Sounds like you are in a smaller city and at a smaller firm. My advice is unless you are willing to relocate, asking for a raise could really ruin your relationship with management and hurt your chance at a promotion.
My advice would be to instead position yourself in the firm for a promotion. A promotion and a raise are sometimes the same thing. The difference with a promotion is you get a better title and the raise is then justified in the books, if not at that firm, at the next.
Are you currently a manager? I'm going to assume you aren't. So for your sake, look into getting additional licensing that managers need. Push the idea of you being a backup incase needed and tell them you really want to learn the information and state you'd even be willing to pay the costs of registration/study materials. Find out everything they have, what it took them to get there and what you can do to be that person. Approach them with some serious friend to friend advice.
"Hey Larry (your boss), do you have a second. I've been really thinking about the direction of my career in finance lately and was wondering if you could give me a little advice? You've been really successful and I was wondering if you could give me a few tips on areas I could improve in to make sure I'm on the right track for a role in management, etc."
Now here is the kicker. Larry is thinking, alright, here is a chance for me to toot my own horn and brag about how much sh1t I had to put up with and what it took me to get here. He's going to go on and on as if he's the absolute expert on the whole process and he just might be. The one thing you will find out about managers is they love being managers. They love the power and love thinking they are the best. Once he spills the beans on all his "secrets", it is then in his best interest to make sure he's not wrong. He's going to know where your head is at. He will know that you aren't planning on just leaving the firm or whatever. Nobody wants to put in extra time on someone who isn't ambitious outside of their own role at the firm.
Once he gets a feel for you being interested enough to come to him for advice, he will start feeding you more stuff and keep you more in the loop. I remember my first job in finance, an internship, they knew that I was so interested that I'd work for free just to catch a break. They could see that passion and I got to sit in on management level conference calls. Other people in the firm didn't even get that and I was an intern. It was that exercising of power and saying, "hey kid, come listen to this...or check out this really great internal doc I show my clients" that brings you into the circle of trust.

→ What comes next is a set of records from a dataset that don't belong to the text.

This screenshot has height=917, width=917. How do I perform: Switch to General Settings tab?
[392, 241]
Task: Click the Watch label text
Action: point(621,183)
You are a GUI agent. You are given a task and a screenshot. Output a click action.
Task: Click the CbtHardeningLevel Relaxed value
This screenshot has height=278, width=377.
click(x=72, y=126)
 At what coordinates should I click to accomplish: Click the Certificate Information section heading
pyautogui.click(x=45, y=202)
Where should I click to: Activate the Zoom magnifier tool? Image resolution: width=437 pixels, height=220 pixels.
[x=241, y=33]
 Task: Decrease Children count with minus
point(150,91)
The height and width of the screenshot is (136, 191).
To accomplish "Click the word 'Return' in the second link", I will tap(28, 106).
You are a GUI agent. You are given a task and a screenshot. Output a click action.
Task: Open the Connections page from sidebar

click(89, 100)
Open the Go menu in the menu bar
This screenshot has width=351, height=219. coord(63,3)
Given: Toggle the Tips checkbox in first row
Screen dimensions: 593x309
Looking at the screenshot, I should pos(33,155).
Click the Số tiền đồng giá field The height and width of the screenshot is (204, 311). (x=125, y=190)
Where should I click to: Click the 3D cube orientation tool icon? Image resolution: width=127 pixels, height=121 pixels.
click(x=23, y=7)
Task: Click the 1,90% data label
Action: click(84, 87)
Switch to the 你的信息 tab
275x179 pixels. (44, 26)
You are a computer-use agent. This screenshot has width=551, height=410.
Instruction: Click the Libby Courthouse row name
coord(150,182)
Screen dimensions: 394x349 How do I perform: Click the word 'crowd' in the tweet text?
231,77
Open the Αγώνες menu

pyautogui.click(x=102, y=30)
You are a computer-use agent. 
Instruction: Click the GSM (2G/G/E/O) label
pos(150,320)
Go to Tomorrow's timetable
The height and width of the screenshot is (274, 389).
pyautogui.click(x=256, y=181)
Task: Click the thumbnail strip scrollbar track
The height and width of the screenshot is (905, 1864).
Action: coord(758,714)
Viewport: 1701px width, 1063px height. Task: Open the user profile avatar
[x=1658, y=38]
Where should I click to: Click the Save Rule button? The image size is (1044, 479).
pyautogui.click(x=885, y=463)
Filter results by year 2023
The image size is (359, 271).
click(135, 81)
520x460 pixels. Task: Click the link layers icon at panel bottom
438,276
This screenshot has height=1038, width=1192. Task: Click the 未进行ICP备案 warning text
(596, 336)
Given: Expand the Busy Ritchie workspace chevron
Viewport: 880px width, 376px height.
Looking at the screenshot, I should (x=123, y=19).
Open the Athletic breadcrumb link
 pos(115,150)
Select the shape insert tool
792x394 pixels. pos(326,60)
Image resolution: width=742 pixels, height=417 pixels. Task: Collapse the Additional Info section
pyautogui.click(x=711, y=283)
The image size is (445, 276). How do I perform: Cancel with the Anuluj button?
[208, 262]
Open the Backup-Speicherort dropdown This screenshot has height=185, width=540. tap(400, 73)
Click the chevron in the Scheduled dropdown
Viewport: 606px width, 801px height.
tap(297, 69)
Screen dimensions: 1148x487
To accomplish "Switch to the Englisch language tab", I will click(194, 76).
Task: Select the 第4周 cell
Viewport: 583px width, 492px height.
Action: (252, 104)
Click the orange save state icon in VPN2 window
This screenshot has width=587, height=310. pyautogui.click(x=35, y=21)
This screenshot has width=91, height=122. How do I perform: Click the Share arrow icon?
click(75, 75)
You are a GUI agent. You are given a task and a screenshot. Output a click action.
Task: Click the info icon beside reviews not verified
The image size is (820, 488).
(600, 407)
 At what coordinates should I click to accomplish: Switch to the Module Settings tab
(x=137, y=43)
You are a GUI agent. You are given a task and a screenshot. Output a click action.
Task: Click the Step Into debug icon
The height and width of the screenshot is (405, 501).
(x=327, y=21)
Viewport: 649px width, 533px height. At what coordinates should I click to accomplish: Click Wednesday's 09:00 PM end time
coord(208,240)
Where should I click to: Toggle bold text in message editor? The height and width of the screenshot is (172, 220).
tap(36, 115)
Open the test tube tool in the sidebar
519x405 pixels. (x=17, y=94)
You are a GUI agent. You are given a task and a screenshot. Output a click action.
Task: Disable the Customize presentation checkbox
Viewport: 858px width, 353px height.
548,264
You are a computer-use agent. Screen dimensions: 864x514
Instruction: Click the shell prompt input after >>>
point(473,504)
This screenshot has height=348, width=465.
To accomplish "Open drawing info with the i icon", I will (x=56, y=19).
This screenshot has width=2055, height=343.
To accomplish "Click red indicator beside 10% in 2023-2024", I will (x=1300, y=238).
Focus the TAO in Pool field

There is a wall between managers and employees at every firm. If your firm is small, you might not see it as much, but your managers will bring this mentality from their previous firms they worked at. They don't want to get too close to you and they don't want to jeopardize the power structure by being on equal footing in any way. So if you come in and they start giving you their tips and secrets on sucking up to managers and shining at the firm...then they just put themself in your shoes. Psychologically they just bumped you up. They don't see you the same after that.
I remember my first management role at a firm, you stand around talking with other managers and they talk bad about the non-managers. They joke about stuff that's not right and there is that better than you mentality going on. Non-management employees are kept out of the loop on a lot of stuff and are looked at as less ambitious people. There is that management mentality that they are where they are because they deserve to be there or don't have what it takes to be in management.
But that's not always true. It's all about simply knowing what to do and if someone is willing to give you that info and put time into your development and have a vested interest, well you've just broke through. I put myself in a spot where I was the best at the firm. They had to promote me because nobody could do the job better and if anyone was going to run that team, who better than the best person on it. Nobody questioned me for the promotion. It was clear. And it's typically always like that at most firms regarding promotions. It's typically the people you find yourself saying, "yeah, I figured they'd get the promotion." Sometimes it's talent, sometimes it's pure kissing up to management.
If you don't want to go this route, simply look into taking on more responsibilities. Instead of always doing your work, you need to find yourself working more efficiently/smartly to free up time to do important work. This shows them that you aren't some shmuck that just comes in and leaves. You have ideas, you are an important asset to the firm.
Then you just sit back and wait a while for a promotion on your next evaluation or when that opening comes up internally. Try to get titles right now not $$$. Screw a $10k raise if you can get the title without it. Tell them money isn't important to you. You want the knowledge and experience. That way you are moving your career forward and your earnings potential will follow. They could give you a $10k raise for nothing but you'll just end up going to the next firm down the line that won't pay you it. But if you have the title, the management level experience, well...you are on a higher playing field.
Your number one goal should be a promotion. And just to reiterate, a lot of promotions don't come with raises. It's a title change and often about respect. Like your first response to your question in this thread was that you don't deserve it. No respect! ha
But a title upgrade carries a lot of weight on a resume when another company calls to verify it. You are talking about a right of passage. I was seriously debating whether or not to post this information because of how simple and effective it is to follow. But f-it. I got a nice job in management.
Good luck.
Edited 2 time(s). Last edit at Wednesday, July 5, 2006 at 07:48PM by Fx.